# Task details:
Which lines of the material hold the word "below"? Copy each one.

# Data section:
┄┄┄┄┄┄
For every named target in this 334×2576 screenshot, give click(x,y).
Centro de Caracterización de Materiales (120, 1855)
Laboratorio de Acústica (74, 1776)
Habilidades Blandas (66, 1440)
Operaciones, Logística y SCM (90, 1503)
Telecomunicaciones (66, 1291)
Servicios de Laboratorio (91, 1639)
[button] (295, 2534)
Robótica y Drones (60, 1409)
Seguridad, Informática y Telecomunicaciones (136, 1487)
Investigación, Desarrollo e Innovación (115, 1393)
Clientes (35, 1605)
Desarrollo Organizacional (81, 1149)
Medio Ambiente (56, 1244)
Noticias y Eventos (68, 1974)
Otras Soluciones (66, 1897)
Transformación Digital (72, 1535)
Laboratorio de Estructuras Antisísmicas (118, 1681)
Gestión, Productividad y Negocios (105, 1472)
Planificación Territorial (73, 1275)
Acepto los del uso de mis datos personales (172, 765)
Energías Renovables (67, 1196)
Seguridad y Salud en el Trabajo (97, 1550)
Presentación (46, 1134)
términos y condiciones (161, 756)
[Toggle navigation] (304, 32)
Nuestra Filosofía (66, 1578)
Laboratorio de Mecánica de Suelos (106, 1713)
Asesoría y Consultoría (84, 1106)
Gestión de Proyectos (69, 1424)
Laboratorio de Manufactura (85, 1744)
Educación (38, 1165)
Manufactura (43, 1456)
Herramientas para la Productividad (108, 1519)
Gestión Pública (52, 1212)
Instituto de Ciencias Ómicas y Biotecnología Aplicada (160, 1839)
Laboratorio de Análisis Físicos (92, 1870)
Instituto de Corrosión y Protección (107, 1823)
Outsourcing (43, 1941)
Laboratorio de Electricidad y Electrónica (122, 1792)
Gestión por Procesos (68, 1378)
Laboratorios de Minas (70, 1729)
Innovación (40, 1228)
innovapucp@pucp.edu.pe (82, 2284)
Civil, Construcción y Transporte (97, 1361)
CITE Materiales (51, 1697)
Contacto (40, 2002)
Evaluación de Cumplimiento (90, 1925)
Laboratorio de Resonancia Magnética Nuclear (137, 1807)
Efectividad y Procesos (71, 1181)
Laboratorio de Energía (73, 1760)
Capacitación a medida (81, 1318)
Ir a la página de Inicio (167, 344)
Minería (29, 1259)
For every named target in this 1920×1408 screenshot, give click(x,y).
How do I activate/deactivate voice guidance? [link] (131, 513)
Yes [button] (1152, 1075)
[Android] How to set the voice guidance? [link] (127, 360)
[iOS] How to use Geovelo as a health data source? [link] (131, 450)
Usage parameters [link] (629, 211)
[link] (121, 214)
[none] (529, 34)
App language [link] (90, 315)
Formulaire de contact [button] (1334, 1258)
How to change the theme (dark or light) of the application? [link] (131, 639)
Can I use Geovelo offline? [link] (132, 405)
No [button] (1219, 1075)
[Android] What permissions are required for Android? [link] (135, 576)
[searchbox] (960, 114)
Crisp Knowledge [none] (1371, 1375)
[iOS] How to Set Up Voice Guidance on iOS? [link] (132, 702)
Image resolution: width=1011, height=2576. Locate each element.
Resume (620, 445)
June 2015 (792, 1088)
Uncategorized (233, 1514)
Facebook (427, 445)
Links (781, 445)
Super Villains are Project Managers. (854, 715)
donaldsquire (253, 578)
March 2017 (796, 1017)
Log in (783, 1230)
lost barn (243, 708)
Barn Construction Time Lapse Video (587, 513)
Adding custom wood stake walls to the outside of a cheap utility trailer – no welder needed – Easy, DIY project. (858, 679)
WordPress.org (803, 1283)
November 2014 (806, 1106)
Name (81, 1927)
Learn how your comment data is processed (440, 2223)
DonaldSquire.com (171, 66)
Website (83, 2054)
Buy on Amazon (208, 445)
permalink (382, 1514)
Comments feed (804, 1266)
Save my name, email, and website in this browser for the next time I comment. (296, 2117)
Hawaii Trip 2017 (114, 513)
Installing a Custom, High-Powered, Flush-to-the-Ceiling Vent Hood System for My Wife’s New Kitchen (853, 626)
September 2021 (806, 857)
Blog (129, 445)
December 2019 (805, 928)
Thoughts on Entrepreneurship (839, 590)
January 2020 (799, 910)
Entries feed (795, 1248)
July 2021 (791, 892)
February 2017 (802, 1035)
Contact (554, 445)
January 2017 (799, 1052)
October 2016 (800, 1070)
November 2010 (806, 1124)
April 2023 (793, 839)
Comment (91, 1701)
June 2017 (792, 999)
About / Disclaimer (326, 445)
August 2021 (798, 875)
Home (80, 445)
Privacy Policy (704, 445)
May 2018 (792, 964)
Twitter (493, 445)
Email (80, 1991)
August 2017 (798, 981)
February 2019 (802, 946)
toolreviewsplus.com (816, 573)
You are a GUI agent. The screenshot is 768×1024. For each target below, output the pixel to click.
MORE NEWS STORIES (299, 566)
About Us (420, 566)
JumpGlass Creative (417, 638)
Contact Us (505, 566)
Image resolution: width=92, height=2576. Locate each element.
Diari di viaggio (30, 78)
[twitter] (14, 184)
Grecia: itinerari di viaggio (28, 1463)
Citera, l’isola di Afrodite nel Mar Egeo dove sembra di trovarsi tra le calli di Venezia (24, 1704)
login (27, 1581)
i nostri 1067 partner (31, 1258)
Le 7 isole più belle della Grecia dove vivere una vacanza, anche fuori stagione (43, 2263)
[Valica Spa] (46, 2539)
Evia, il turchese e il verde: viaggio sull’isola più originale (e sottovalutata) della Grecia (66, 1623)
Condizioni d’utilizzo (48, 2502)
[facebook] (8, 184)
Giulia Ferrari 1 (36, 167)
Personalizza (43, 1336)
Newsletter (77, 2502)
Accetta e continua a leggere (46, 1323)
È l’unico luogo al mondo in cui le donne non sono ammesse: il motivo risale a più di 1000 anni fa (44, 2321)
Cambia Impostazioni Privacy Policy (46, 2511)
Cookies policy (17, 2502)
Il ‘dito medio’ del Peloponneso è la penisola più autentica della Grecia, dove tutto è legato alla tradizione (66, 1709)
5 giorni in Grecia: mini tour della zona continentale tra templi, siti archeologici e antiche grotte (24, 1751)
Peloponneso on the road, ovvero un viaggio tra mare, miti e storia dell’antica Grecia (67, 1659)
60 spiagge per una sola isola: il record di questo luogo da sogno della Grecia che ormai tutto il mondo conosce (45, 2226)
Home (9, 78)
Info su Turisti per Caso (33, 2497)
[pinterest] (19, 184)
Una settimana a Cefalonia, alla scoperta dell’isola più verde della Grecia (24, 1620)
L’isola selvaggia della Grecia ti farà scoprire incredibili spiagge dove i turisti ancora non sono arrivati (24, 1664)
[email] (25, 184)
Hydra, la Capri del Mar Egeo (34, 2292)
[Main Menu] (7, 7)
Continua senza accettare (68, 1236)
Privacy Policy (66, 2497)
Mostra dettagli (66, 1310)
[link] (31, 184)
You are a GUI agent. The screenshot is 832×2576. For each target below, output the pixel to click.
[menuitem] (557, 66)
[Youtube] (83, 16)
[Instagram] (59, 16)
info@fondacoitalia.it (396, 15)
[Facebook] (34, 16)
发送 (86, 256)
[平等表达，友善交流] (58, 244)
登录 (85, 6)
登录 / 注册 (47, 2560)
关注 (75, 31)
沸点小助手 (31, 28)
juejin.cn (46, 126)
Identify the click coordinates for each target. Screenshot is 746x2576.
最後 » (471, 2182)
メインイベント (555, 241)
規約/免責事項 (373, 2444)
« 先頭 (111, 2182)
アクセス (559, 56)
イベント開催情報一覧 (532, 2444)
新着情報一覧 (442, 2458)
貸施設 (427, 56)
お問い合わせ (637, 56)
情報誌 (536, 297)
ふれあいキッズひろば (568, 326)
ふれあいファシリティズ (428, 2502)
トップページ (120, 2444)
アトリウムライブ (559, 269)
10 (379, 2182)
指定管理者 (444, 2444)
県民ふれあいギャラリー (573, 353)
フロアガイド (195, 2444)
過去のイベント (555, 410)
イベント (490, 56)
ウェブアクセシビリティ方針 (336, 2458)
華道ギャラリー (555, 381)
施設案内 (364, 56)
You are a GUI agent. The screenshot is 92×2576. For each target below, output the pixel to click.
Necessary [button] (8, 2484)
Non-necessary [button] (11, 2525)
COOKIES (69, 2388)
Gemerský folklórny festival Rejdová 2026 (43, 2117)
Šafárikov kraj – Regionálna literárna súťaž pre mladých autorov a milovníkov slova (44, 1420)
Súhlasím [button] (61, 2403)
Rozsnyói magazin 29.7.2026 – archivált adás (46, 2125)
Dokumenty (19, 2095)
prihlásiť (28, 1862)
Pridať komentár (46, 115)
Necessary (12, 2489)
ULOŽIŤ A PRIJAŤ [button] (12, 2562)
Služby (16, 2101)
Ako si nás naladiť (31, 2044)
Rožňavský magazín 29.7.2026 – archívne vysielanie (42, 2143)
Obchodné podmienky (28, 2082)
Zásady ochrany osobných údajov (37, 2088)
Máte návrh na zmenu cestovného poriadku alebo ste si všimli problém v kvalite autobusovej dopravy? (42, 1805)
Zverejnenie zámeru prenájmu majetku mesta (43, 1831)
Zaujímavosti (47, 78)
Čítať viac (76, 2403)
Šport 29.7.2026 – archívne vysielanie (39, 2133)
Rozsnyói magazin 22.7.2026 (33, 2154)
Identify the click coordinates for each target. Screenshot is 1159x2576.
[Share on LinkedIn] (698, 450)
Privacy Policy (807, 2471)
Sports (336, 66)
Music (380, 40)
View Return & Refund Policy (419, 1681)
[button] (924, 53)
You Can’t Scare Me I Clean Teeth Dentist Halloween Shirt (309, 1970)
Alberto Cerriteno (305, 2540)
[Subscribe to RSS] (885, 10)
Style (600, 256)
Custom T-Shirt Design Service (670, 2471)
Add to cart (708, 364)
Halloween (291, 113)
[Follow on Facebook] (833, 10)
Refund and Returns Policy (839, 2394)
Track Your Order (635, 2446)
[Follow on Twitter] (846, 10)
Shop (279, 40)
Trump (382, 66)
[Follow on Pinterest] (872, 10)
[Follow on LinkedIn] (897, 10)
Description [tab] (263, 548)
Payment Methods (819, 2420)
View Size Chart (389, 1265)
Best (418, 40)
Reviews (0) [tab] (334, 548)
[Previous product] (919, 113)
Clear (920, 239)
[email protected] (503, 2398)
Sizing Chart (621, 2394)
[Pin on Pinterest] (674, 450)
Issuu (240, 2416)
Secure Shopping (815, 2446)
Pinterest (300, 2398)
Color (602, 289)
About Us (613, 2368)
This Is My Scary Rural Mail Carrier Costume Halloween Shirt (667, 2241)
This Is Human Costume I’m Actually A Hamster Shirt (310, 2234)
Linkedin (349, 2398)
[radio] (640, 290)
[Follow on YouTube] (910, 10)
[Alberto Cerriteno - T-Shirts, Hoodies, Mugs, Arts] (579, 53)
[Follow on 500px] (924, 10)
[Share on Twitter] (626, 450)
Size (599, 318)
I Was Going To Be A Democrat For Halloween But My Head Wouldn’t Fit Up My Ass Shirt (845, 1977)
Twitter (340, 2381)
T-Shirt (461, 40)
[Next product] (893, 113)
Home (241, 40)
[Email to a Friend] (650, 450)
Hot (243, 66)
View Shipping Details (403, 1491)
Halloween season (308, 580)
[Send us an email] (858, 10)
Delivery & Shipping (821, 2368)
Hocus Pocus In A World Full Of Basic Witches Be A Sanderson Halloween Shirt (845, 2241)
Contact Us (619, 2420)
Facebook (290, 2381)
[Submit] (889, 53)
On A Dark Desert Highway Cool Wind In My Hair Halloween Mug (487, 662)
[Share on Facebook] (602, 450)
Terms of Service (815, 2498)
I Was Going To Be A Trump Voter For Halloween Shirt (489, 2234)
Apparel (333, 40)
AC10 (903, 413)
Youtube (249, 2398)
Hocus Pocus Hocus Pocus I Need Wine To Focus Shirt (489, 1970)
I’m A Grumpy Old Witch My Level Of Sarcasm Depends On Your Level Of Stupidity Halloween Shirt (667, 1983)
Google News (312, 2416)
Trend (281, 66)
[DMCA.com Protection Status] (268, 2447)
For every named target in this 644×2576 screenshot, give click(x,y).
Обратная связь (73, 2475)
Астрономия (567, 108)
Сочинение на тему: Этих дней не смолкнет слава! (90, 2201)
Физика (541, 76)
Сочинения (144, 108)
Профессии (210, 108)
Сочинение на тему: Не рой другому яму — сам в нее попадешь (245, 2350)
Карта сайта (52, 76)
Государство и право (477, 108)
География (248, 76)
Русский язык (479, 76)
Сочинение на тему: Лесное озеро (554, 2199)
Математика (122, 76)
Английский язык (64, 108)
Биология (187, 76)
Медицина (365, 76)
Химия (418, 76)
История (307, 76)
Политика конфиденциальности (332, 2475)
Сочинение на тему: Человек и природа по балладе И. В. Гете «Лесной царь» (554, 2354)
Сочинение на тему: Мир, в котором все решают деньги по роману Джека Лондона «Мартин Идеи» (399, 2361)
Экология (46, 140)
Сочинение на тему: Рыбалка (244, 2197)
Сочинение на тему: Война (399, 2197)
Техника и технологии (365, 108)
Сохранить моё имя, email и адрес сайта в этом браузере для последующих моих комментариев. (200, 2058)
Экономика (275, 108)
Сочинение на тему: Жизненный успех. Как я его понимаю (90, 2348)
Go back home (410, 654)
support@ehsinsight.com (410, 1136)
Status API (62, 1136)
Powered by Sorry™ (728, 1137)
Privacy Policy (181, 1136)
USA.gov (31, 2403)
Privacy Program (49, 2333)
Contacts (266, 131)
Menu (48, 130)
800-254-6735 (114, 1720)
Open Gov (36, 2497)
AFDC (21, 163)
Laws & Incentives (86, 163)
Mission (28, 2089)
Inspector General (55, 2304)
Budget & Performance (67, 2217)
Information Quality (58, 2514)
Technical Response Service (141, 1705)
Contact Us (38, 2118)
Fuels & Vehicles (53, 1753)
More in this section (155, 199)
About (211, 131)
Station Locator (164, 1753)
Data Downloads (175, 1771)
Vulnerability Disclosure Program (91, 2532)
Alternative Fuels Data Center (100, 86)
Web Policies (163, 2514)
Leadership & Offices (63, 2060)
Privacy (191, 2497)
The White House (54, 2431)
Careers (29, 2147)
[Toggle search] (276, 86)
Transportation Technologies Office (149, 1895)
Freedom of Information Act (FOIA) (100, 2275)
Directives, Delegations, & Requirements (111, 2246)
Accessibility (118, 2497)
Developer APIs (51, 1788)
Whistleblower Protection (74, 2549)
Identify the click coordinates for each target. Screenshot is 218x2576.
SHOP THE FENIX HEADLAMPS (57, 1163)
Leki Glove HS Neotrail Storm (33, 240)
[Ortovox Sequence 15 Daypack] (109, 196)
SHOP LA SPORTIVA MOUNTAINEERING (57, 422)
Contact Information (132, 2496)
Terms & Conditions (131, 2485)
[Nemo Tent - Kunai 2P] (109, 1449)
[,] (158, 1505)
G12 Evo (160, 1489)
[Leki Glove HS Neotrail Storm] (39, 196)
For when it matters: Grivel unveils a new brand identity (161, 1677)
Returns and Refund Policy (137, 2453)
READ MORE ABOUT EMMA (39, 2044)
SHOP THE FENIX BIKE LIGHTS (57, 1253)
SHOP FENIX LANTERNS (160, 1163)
┄┄┄┄┄┄
# Result of this exercise:
You are a GUI agent. The screenshot is 768×1024. For each target below, output the pixel to click.
You are a GUI agent. The screenshot is 832×2576. For each target below, output the pixel to click.
You are a GUI agent. The screenshot is 92×2576. For each target below, output the pixel to click.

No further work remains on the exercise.